In the 1890s Fergusson travelled in Spain and Morocco before deciding that France was the place to be. Between 1895 and 1907 he made repeated visits from his home in Edinburgh to France, working alongside many of the key artists of the day. In 1907 he rented a studio in Paris and settled there full time. Outgoing and enthusiastic, Fergusson fitted perfectly into the artistic community that was so active on the Left Bank of the River Seine at the time, meeting and swapping ideas with artists like Picasso, Matisse and Derain. Within a fairly short time, Fergusson had become a fixture on the Paris art scene, and he was a leading member of an active community of expatriate painters living in the city.

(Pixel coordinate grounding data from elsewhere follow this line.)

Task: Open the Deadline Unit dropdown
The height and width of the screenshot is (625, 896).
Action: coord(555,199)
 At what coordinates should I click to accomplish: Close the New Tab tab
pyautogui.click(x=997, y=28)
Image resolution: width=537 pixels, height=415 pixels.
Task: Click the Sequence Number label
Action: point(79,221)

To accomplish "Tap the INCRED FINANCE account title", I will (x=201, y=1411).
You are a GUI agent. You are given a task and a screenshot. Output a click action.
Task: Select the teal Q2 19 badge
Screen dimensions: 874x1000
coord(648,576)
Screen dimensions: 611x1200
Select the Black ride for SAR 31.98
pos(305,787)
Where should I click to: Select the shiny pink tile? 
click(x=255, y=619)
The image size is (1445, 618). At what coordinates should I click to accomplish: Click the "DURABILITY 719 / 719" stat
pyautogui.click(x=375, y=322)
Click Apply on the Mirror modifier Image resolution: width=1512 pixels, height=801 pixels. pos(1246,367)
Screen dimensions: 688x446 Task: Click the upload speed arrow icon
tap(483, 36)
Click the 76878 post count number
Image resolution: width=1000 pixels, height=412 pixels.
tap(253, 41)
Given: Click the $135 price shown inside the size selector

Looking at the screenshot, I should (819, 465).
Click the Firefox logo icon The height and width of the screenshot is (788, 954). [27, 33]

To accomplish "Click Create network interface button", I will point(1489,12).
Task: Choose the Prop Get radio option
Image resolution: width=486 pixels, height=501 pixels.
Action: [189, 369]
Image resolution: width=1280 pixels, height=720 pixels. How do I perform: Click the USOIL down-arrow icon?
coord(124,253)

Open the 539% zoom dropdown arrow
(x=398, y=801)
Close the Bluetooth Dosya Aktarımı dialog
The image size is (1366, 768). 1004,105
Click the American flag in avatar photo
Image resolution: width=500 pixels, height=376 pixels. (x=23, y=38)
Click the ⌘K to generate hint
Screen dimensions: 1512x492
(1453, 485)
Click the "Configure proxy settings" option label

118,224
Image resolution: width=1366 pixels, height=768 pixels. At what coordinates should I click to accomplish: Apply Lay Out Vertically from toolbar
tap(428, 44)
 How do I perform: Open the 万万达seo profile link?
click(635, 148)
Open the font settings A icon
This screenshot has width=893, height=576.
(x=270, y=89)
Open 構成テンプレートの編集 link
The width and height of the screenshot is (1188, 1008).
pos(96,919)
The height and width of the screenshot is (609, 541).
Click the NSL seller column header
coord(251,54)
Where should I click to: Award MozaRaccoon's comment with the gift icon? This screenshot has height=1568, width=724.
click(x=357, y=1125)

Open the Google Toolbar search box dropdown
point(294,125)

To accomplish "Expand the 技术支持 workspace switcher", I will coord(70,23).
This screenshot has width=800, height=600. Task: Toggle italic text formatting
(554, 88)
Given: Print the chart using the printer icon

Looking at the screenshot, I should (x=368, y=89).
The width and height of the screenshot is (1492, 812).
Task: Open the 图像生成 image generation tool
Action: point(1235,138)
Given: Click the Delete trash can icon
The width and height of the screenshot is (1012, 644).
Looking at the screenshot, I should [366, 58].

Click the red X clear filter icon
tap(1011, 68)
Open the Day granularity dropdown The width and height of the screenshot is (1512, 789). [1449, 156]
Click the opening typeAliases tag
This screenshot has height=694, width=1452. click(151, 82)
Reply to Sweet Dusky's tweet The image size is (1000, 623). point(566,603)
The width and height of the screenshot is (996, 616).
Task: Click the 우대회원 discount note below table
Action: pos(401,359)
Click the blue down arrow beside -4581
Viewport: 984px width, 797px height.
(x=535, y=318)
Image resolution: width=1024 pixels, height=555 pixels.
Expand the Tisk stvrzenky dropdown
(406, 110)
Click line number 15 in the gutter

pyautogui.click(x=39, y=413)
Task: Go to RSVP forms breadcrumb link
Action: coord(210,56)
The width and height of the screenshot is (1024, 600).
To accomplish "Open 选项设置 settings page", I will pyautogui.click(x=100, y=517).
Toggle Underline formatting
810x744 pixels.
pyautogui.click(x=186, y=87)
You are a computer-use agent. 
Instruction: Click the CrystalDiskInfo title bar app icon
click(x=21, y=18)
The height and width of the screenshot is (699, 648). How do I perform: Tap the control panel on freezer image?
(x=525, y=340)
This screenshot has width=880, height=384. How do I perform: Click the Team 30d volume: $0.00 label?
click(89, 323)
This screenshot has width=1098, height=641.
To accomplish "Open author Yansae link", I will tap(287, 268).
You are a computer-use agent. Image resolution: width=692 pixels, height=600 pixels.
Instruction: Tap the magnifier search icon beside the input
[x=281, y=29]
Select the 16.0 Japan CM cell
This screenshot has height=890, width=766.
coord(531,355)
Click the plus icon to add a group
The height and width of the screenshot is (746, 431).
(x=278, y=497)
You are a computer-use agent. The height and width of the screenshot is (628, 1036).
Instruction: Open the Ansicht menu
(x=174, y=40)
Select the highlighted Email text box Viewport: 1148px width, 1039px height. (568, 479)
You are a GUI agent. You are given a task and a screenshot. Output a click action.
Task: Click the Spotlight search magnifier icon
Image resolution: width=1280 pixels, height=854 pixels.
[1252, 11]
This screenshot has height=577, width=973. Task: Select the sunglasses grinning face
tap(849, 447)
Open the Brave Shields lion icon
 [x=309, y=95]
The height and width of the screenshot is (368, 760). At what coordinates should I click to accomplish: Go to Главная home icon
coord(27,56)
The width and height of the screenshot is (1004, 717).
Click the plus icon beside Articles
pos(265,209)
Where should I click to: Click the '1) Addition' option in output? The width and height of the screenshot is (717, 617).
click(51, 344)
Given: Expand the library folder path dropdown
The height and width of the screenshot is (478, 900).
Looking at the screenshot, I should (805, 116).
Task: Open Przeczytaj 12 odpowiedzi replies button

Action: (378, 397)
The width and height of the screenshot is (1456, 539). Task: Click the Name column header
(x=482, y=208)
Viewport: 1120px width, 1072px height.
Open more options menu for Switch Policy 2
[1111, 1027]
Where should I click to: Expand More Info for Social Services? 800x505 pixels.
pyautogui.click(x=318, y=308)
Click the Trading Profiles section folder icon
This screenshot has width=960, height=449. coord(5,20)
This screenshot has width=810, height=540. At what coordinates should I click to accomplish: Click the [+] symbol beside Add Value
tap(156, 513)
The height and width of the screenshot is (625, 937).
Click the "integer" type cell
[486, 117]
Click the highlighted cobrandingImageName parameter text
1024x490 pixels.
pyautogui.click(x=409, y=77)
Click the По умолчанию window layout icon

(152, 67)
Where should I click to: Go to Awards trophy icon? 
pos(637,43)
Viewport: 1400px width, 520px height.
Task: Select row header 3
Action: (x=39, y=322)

In 1913 Fergusson met a 22-year old English dancer, Margaret Morris, who was touring in Paris with her own dance company. The two fell in love and were to become lifelong companions. Later in the year, Fergusson left Paris to settle on the French Mediterranean coast, where Margaret Morris was a regular visitor between managing her own commitments in London. When war erupted in August 1914, Fergusson moved to London to be with Margaret Morris. His only notable work during the war was a series of paintings of the naval dockyard in Portsmouth, commissioned by the Government.
Fergusson produced a series of Scottish landscapes after a visit in 1922, but he spent most of the 1920s in London working with the dancers of Margaret's dance company. During this time he became a friend of Charles Rennie Mackintosh. In 1929 John Duncan Fergusson and Margaret Morris moved to Paris, where once more he fitted perfectly into an active artistic community. Meantime he had become a key member of a group of Scottish painters who were later to become known as the Scottish Colourists.
With the outbreak of another war in 1939, Fergusson once more returned to Britain with Margaret Morris, this time settling in Glasgow. Margaret Morris established the Celtic Ballet, and the two collaborated in the setting up of the New Art Club, which became a focus for artistic development amongst many Scottish painters. They remained in Glasgow after the war, though each year the two would spend time in France where Margaret Morris ran summer dance schools. In 1950 Fergusson was awarded an honourary degree by Glasgow University.
John Duncan Fergusson died in 1961 at the age of 86. He had been one of the last survivors of the era of the Impressionists in Paris in the years before the First World War, and his impact on the development of art in Scotland, and beyond, was dramatic, wide ranging and enduring.
After Fergusson's death, Margaret Morris established the JD Fergusson Art Foundation to look after a large collection of his work. Margaret Morris died in 1980, but the Foundation lived on, with the primary aim of finding a permanent home for the collection. On 6 March 1992 the Fergusson Gallery opened in Perth, housed in a converted waterworks. A major renovation between 2003 and 2005 has ensured that the Fergusson Gallery will continue to make Fergusson's work available to the widest possible audience for the foreseeable future.